*EXERCISE GOAL*.
Output the data in full and exactly as presented.

Dataset entries:
==============================

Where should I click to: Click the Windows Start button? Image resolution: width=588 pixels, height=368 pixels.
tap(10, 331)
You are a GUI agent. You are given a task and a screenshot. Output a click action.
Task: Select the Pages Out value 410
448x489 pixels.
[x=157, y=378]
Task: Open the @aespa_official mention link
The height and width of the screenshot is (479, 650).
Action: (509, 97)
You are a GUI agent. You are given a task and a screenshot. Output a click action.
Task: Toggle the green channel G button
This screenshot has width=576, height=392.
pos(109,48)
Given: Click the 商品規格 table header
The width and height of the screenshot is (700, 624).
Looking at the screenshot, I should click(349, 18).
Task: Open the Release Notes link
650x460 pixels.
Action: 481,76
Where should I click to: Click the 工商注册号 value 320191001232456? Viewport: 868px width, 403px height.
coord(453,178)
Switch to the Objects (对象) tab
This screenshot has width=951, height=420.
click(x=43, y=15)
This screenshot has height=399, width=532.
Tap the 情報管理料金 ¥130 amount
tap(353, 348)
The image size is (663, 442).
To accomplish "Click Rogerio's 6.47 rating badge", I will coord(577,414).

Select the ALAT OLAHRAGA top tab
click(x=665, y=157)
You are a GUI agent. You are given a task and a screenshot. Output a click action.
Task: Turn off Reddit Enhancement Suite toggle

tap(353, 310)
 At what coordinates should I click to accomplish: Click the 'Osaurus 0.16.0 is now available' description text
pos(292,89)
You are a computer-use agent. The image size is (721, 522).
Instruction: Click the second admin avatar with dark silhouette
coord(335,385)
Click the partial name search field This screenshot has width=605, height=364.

==============================

*EXERCISE RESPONSE*.
Where should I click to: Click the Windows Start button? Image resolution: width=588 pixels, height=368 pixels.
tap(10, 331)
You are a GUI agent. You are given a task and a screenshot. Output a click action.
Task: Select the Pages Out value 410
448x489 pixels.
[x=157, y=378]
Task: Open the @aespa_official mention link
The height and width of the screenshot is (479, 650).
Action: (509, 97)
You are a GUI agent. You are given a task and a screenshot. Output a click action.
Task: Toggle the green channel G button
This screenshot has width=576, height=392.
pos(109,48)
Given: Click the 商品規格 table header
The width and height of the screenshot is (700, 624).
Looking at the screenshot, I should click(349, 18).
Task: Open the Release Notes link
650x460 pixels.
Action: 481,76
Where should I click to: Click the 工商注册号 value 320191001232456? Viewport: 868px width, 403px height.
coord(453,178)
Switch to the Objects (对象) tab
This screenshot has width=951, height=420.
click(x=43, y=15)
This screenshot has height=399, width=532.
Tap the 情報管理料金 ¥130 amount
tap(353, 348)
The image size is (663, 442).
To accomplish "Click Rogerio's 6.47 rating badge", I will coord(577,414).

Select the ALAT OLAHRAGA top tab
click(x=665, y=157)
You are a GUI agent. You are given a task and a screenshot. Output a click action.
Task: Turn off Reddit Enhancement Suite toggle

tap(353, 310)
 At what coordinates should I click to accomplish: Click the 'Osaurus 0.16.0 is now available' description text
pos(292,89)
You are a computer-use agent. The image size is (721, 522).
Instruction: Click the second admin avatar with dark silhouette
coord(335,385)
Click the partial name search field This screenshot has width=605, height=364.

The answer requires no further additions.